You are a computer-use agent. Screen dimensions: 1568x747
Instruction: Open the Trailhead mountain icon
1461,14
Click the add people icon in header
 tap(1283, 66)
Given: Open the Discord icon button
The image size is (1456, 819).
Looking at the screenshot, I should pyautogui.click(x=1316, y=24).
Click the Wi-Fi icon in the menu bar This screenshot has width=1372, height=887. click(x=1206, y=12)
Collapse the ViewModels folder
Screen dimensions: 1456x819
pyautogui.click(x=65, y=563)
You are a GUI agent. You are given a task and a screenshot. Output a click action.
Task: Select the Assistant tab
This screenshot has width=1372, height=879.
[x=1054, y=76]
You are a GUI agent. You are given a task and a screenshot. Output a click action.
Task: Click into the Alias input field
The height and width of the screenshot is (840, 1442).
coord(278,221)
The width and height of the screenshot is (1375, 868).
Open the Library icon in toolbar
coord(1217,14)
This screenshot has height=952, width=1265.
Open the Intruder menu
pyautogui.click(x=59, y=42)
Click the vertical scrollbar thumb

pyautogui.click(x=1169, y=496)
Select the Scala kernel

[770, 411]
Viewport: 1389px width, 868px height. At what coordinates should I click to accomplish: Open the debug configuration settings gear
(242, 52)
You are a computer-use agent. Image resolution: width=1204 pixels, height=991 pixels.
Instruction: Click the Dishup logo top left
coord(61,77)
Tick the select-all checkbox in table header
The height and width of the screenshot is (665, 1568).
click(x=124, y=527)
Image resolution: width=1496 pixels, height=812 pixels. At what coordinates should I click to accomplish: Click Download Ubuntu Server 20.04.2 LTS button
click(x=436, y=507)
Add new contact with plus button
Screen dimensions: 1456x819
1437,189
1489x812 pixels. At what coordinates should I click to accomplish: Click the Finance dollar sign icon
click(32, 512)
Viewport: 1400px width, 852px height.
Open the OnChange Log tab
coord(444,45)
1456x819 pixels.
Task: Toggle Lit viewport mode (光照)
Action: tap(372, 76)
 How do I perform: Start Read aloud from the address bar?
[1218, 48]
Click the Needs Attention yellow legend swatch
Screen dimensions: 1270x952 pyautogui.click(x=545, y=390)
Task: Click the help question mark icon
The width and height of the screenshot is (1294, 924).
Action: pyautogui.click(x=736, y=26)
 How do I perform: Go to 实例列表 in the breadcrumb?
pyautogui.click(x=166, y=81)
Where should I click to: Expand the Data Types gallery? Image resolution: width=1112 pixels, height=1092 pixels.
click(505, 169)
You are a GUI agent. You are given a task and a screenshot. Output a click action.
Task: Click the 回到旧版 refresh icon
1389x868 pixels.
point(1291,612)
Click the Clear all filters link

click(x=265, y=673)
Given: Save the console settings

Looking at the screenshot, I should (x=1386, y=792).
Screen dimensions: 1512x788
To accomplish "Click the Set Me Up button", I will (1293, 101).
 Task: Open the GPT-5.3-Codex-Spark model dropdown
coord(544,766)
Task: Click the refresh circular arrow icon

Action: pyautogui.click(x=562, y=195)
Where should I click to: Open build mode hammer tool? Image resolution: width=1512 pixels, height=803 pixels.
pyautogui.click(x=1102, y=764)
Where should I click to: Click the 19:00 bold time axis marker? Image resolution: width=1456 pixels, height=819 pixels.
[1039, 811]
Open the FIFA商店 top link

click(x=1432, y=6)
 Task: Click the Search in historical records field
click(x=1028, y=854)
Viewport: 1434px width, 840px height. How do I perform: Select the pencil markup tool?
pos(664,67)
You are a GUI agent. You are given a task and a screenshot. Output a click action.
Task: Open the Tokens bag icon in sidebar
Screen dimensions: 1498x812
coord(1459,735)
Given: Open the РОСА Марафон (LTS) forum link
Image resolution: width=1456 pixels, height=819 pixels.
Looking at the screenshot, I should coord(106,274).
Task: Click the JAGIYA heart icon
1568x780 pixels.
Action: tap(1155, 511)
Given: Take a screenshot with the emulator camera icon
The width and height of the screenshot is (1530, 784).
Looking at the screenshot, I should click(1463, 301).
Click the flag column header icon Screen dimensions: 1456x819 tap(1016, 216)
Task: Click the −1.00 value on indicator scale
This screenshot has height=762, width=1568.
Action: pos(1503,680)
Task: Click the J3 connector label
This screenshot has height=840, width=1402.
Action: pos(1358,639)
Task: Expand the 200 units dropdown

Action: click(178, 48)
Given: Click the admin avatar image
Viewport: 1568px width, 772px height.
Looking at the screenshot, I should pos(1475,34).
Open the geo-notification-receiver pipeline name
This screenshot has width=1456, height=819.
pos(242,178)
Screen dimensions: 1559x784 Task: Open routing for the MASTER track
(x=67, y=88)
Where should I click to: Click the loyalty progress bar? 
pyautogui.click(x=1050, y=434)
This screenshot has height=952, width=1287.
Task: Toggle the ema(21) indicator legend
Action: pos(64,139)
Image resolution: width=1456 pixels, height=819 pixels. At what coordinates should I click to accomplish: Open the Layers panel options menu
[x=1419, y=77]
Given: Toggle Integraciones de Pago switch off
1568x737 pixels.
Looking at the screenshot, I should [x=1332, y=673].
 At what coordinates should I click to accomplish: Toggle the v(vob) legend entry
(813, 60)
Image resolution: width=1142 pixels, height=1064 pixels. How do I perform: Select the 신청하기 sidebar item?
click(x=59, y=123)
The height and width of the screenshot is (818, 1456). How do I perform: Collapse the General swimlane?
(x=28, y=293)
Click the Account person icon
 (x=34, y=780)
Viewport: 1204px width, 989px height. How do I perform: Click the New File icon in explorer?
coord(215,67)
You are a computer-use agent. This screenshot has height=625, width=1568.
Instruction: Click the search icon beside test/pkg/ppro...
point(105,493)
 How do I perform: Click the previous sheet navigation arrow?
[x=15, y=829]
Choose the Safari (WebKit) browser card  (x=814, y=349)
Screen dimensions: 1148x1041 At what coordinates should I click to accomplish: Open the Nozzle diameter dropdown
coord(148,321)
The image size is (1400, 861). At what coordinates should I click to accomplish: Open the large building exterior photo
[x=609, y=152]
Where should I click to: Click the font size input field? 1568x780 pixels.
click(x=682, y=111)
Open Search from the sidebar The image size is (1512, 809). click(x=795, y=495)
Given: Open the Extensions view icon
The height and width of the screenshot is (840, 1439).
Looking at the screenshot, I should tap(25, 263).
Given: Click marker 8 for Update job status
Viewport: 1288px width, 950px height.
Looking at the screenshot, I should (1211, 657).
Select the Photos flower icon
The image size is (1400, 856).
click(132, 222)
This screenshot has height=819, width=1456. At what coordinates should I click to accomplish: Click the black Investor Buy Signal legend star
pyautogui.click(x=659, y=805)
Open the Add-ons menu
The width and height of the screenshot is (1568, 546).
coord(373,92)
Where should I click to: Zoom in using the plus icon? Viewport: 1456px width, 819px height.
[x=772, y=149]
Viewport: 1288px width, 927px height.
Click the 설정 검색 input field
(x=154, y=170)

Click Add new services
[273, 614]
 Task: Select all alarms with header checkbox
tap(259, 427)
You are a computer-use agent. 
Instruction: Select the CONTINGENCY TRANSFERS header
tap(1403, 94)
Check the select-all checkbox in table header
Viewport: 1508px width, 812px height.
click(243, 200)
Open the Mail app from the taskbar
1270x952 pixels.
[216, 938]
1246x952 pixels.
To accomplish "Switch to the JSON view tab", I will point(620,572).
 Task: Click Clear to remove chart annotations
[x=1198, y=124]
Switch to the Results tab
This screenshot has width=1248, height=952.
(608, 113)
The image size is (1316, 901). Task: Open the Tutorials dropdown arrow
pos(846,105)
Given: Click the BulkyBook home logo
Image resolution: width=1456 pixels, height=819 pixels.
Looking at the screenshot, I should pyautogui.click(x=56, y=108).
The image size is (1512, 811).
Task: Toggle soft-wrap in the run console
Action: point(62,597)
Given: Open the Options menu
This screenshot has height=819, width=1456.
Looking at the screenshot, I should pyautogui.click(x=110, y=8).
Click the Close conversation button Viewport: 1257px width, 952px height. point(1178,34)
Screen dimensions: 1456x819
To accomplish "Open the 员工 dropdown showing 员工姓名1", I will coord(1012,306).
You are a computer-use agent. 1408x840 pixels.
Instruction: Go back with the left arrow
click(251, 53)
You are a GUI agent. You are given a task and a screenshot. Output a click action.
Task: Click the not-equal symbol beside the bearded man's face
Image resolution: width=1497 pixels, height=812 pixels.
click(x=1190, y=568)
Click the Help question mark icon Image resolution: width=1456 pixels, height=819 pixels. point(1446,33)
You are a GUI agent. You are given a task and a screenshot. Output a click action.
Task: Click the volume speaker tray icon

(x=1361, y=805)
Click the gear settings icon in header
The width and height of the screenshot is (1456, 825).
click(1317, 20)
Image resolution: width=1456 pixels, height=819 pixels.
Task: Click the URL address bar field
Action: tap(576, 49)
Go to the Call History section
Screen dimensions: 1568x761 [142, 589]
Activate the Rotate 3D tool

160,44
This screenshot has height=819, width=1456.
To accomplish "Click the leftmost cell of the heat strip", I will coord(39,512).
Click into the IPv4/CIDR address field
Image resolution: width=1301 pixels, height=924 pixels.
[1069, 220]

++++++++++++++++++++

- [WHAT TO PRODUCE]: Copy, please, every line from the start of the entries down to the line that holds "Given: Open the Discord icon button", with both of those lines included and no others.

- [SOLUTION FOR THIS PROBLEM]:
You are a computer-use agent. Screen dimensions: 1568x747
Instruction: Open the Trailhead mountain icon
1461,14
Click the add people icon in header
 tap(1283, 66)
Given: Open the Discord icon button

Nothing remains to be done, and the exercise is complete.